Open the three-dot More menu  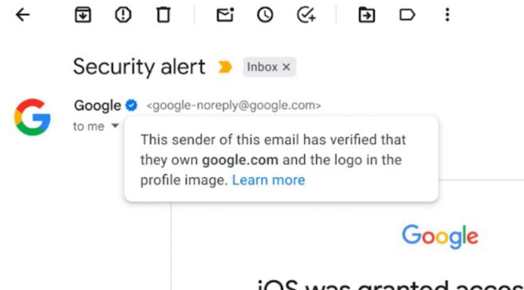click(x=447, y=15)
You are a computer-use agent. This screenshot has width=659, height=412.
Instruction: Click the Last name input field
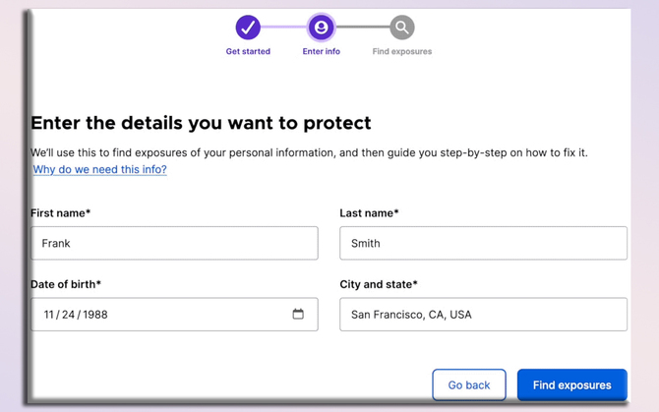tap(483, 243)
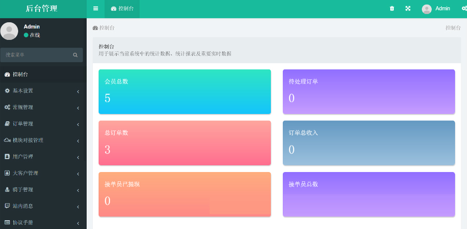Click the cloud icon beside 模块对接管理
The height and width of the screenshot is (229, 467).
[7, 140]
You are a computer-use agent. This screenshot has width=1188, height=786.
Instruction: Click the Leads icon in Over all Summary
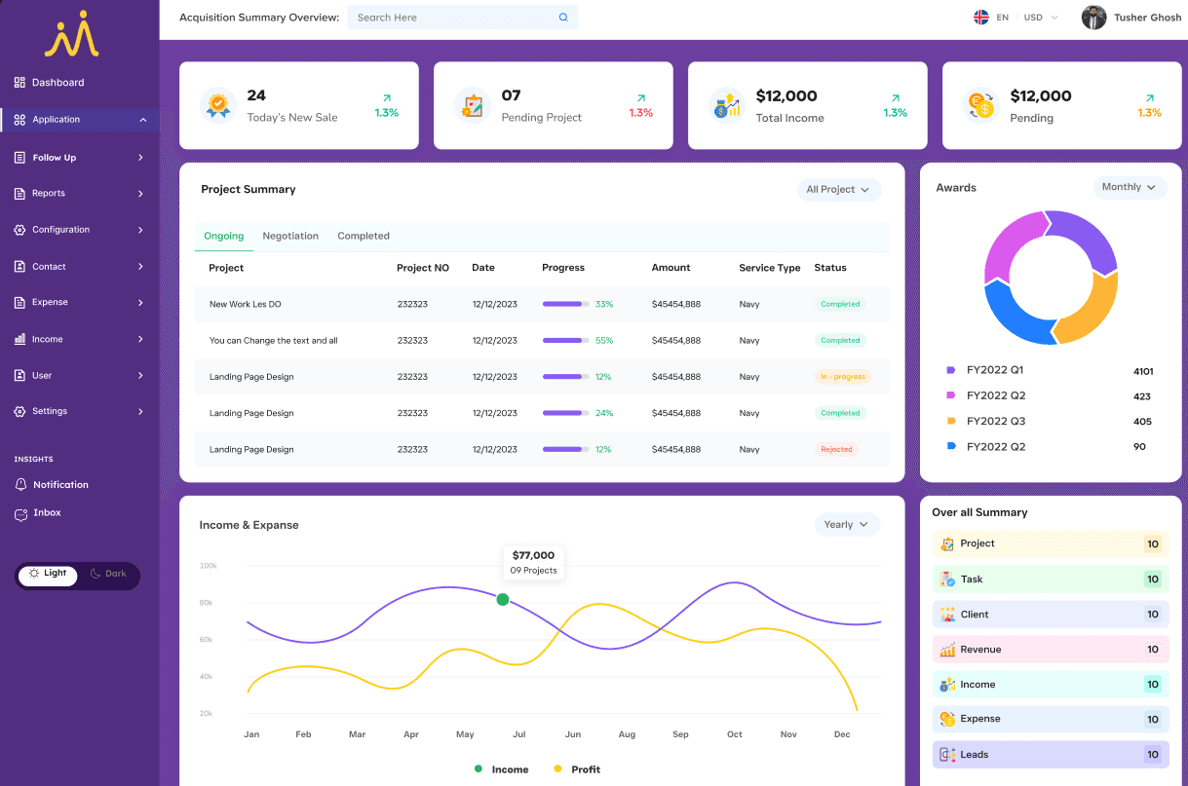tap(945, 754)
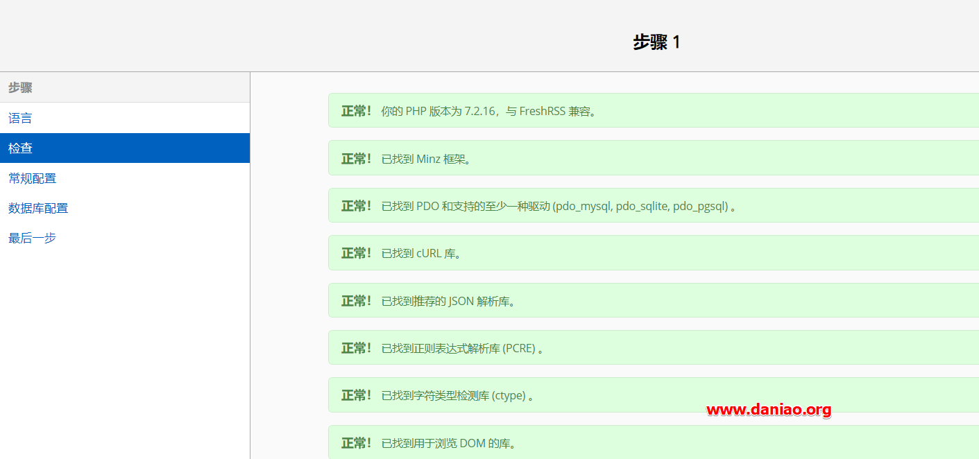Screen dimensions: 979x459
Task: Click 正常! label on the DOM row
Action: (x=356, y=443)
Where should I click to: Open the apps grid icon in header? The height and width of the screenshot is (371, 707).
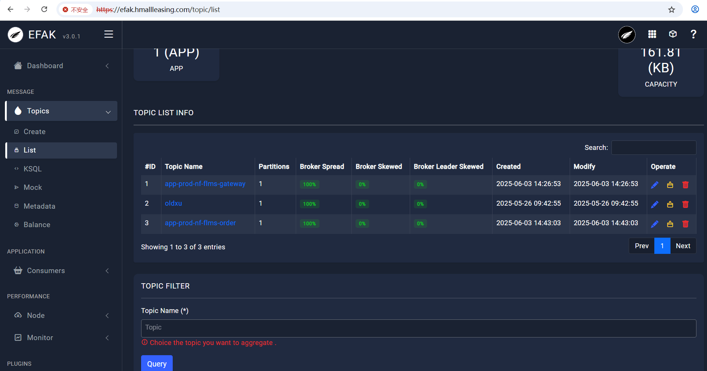[652, 34]
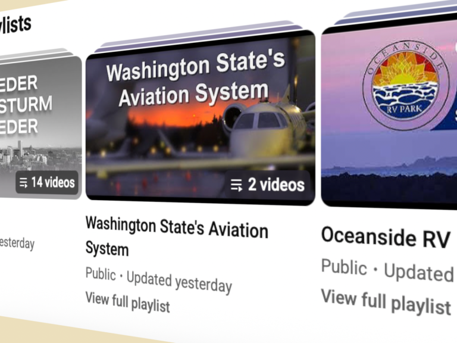457x343 pixels.
Task: Open the Washington State's Aviation System title link
Action: 177,236
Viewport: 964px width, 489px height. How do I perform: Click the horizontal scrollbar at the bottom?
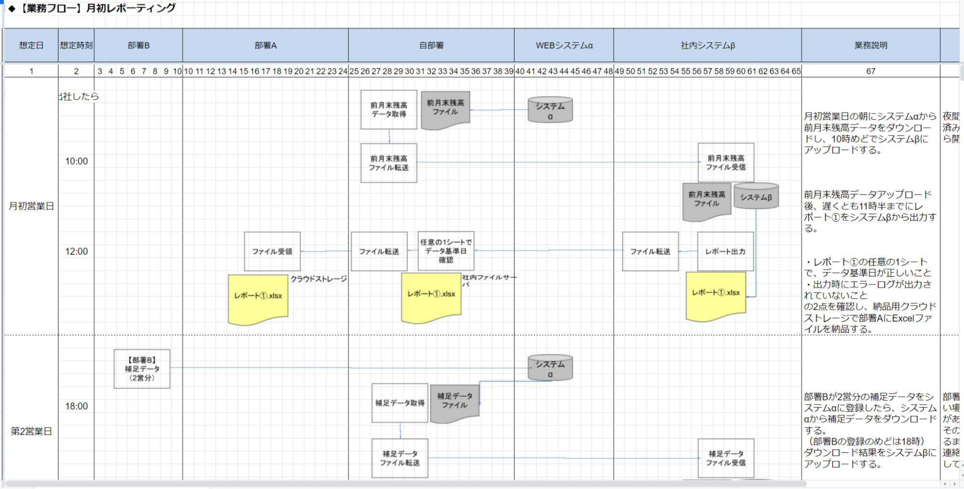pos(405,484)
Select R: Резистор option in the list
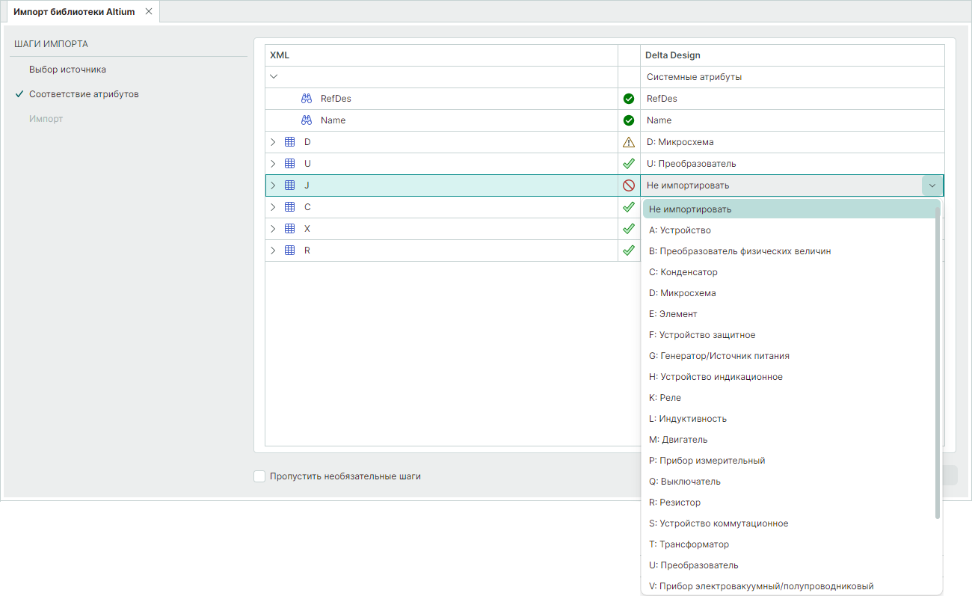Screen dimensions: 972x596 coord(674,503)
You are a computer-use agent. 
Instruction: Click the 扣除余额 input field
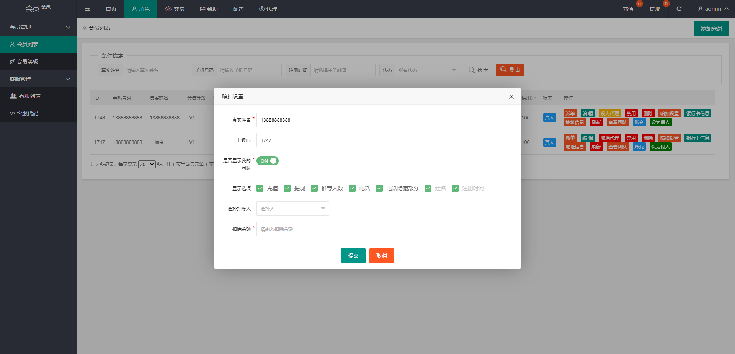(381, 229)
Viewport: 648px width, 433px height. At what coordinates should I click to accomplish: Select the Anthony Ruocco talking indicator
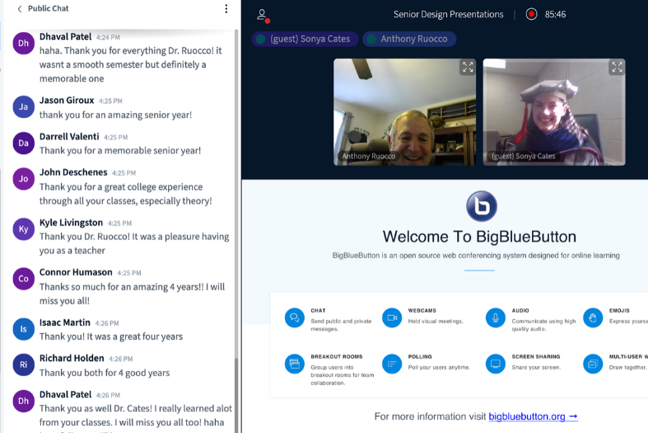click(409, 39)
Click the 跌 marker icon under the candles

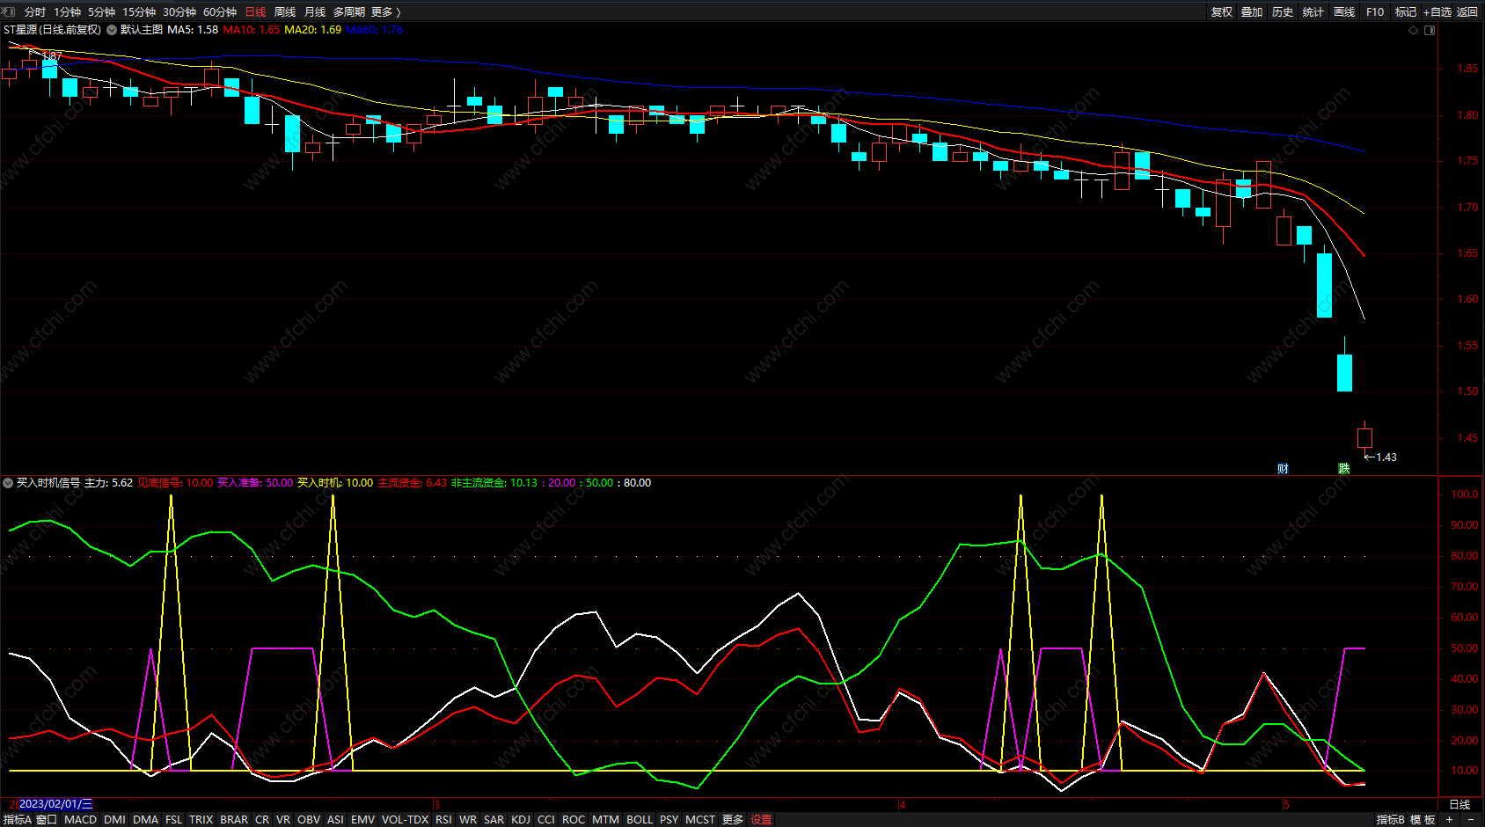[x=1343, y=468]
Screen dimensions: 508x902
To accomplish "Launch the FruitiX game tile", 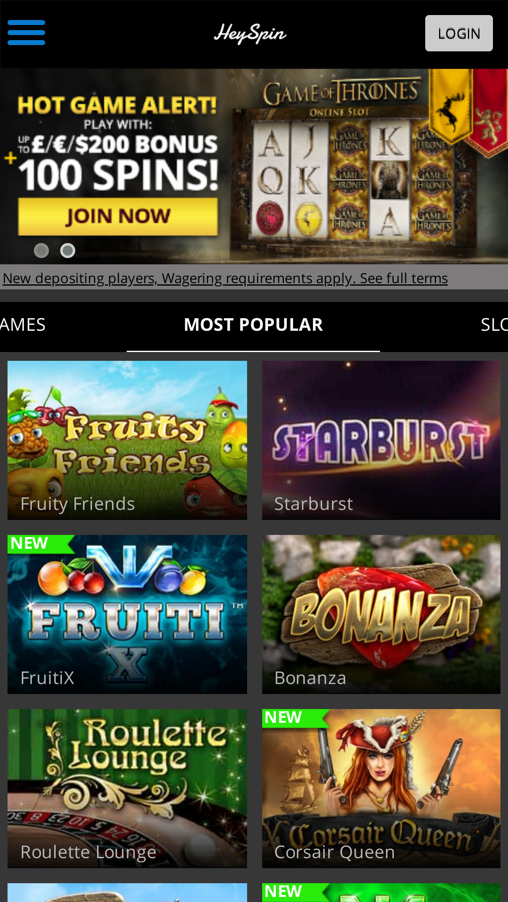I will pos(127,614).
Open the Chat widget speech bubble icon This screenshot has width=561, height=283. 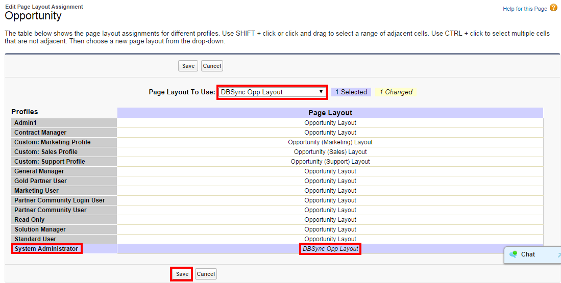click(513, 254)
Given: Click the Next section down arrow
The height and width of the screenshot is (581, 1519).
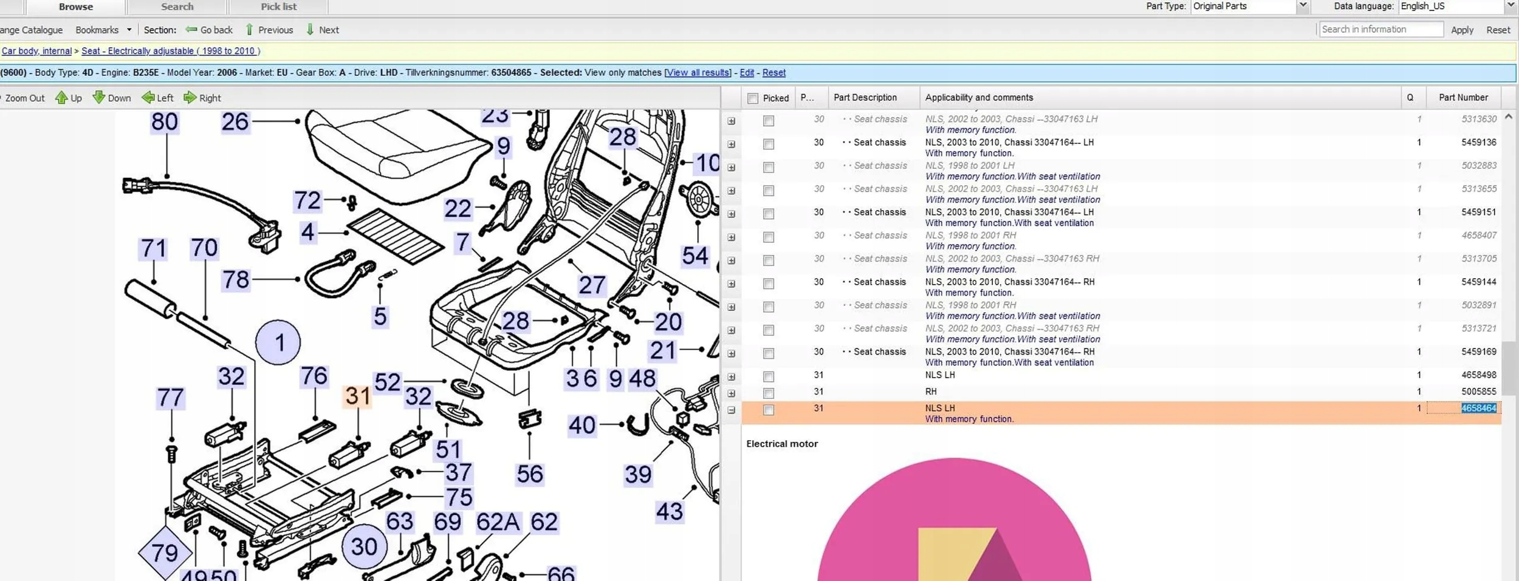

BRIEF: Only lines that hold the string "agent" belong in the answer, so copy every one of them from the records.

EXPECTED ANSWER:
You are a computer-use agent. This screenshot has width=659, height=412.
You are a computer-use agent. This screenshot has width=1188, height=786.
You are a computer-use agent. 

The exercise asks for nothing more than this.